The Good and Bad News About Teaching Evolution to U.S. Middle Schoolers


When it comes to introducing evolution to middle schoolers, there’s good news and there’s bad news.

That’s the conclusion of a new paper published in the journal Evolution: Education and Outreach by researchers affiliated with the National Center for Science Education.

Rob Boston of Americans United for Separation of Church and State summarizes the findings:

The good news is that of the teachers who discuss evolution in class, 81.8% emphasize that there’s a scientific consensus on the reality of evolution. Furthermore, those who teach evolution are devoting a substantial amount of classroom time to it — 14.6 class hours, which translates to about three weeks of instruction.

The bad news is that not all middle school science teachers are offering instruction on evolution. Of all the teachers surveyed, 52% teach evolution as settled science, 21% avoid the topic, 18% offer a mixed message (defined as “emphasizing the broad scientific consensus on evolution while also emphasizing the scientific credibility of creationism”) and 9.3% are actually favoring creationism.

In other words, when teachers teach evolution, they do their jobs well and make sure students understand how scientifically solid the theory is. Unfortunately, many teachers don’t teach evolution at all or teach it with unnecessary grains of salt.
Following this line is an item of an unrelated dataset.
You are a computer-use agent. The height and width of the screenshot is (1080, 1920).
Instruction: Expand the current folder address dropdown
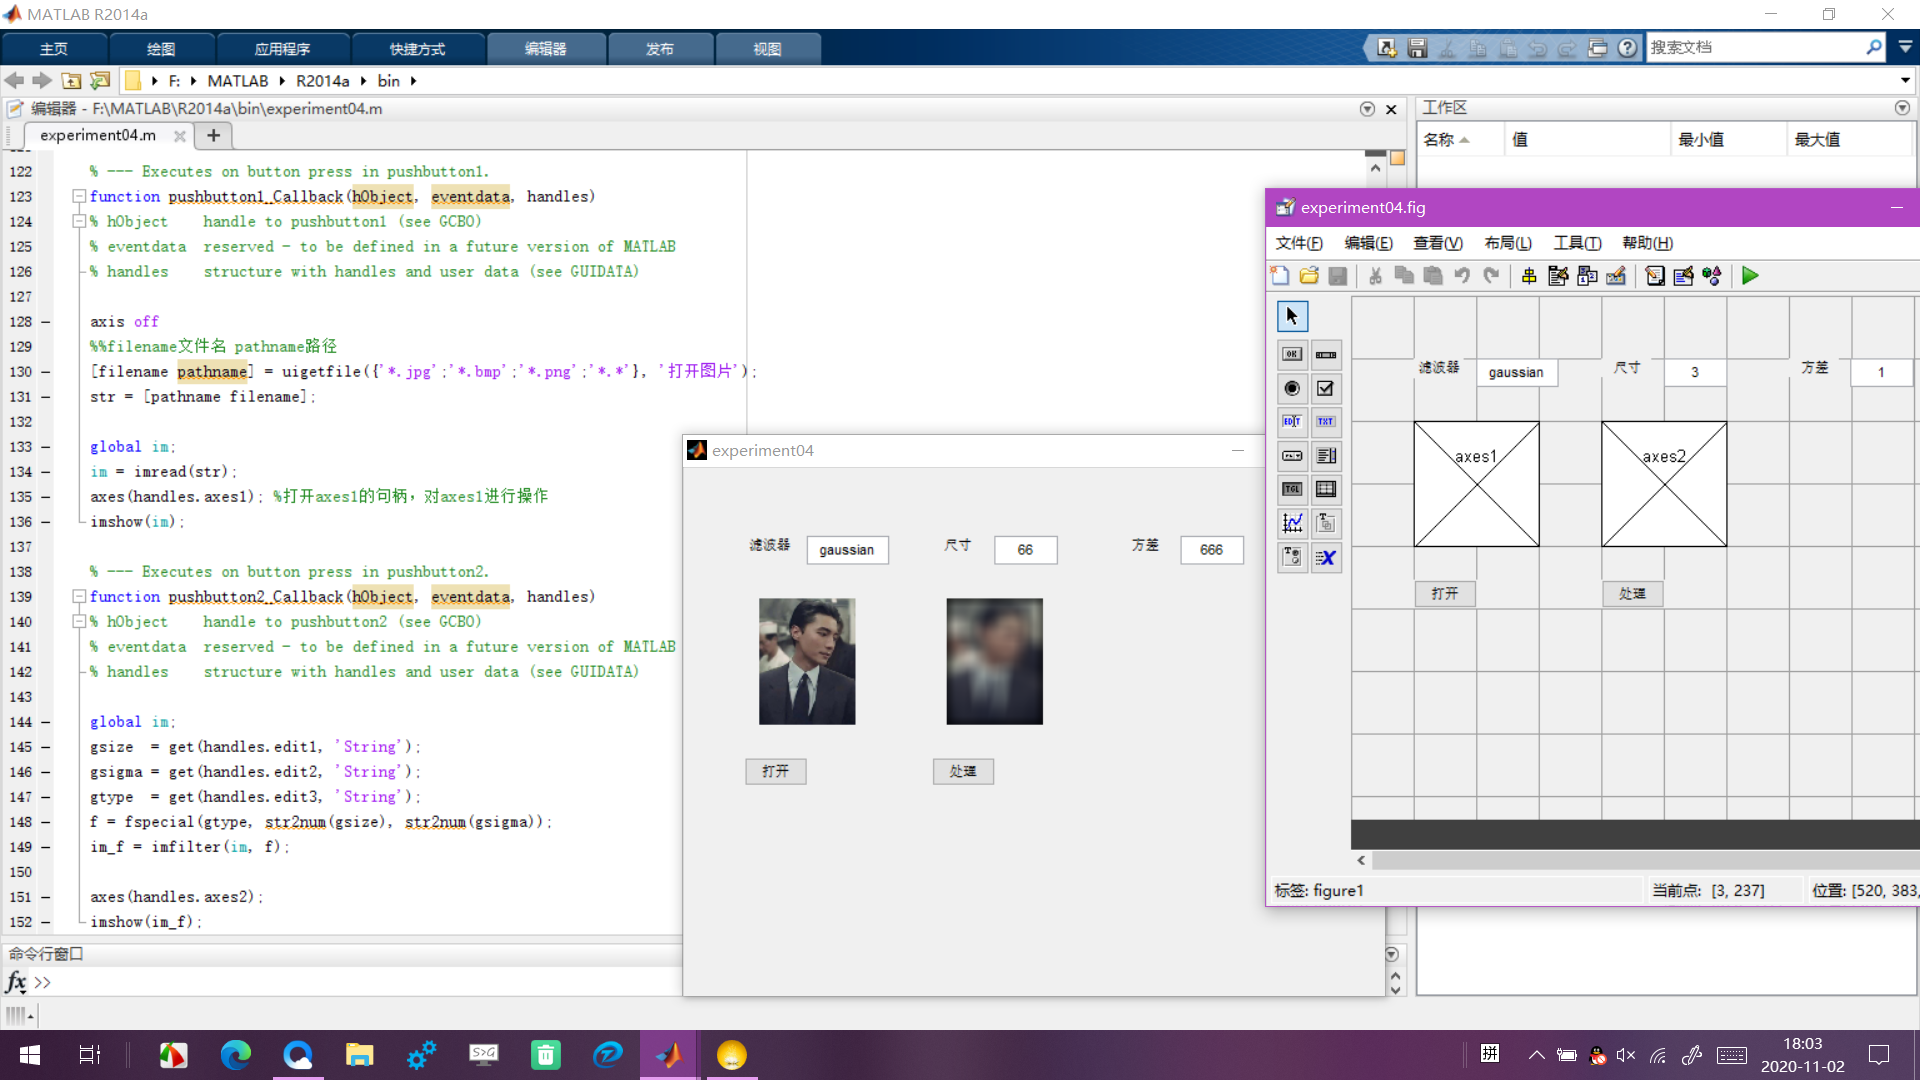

None of this is exactly surprising to me. When I attended a public middle school about 15 years ago, I still remember my science teacher telling us, “You may or may not believe in evolution; this is just what I have to teach you.” That didn’t bother me; I just thought, Good, I don’t believe in it. But it was that introduction to evolution that made me want to learn even more about it. I developed a passion for it. And that journey admittedly steered me toward atheism (as well as writing this very post).

I suppose that stories like mine are what many evolution-deniers are afraid of: If we teach children about evolution, they will accept science, respect evidence, reject the Creation myth, and eventually turn away from God. But just because that’s a possibility doesn’t make evolution any less true.

These teachers who downplay evolution’s validity (and treat the word “theory” as if that suggests evolution isn’t a reliable explanation) act like biology and other Earth sciences can operate without it. They can’t. The sciences are all interconnected.

That’s why the researchers say it’s a good thing that over 20 states have adopted the Next Generation Science Standards. Those states “are more likely to report devoting more class time to evolution.” The standards also include Crosscutting Concepts, which

… help students explore connections across the four domains of science, including Physical Science, Life Science, Earth and Space Science, and Engineering Design.

When these concepts, such as ’cause and effect’, are made explicit for students, they can help students develop a coherent and scientifically-based view of the world around them.

One of the best things we can do for teaching evolution is making sure that teachers and students know that all life, all the sciences — as well as other fields like math and history — are all interconnected. You can’t have biology without evolution. You can’t have the fossil record as we know it without plate tectonics and migration. And you can’t have anything without physics.

Another good reason to adopt those standards?

… middle school teachers in states that have adopted the Next Generation Science Standards and who are newer to the profession are more likely to report themselves as presenting evolution as settled science.

That bodes well for the future. In the words of the researchers, “a degree of improvement through retirement and replacement is likely to occur naturally in the coming years.” That makes sense. Younger people are more likely to accept science in general and evolution in particular. They’re also less likely to be part of an organized religion and accept religious dogma like Creationism. If they represent the next crop of science educators, their students will benefit in the long run.

But that won’t happen by itself. We can’t get complacent. Communities and school boards need to support those teachers, fight back when politicians try to inject non-science propaganda in schools, and continually push for public policy that keeps state and church separate.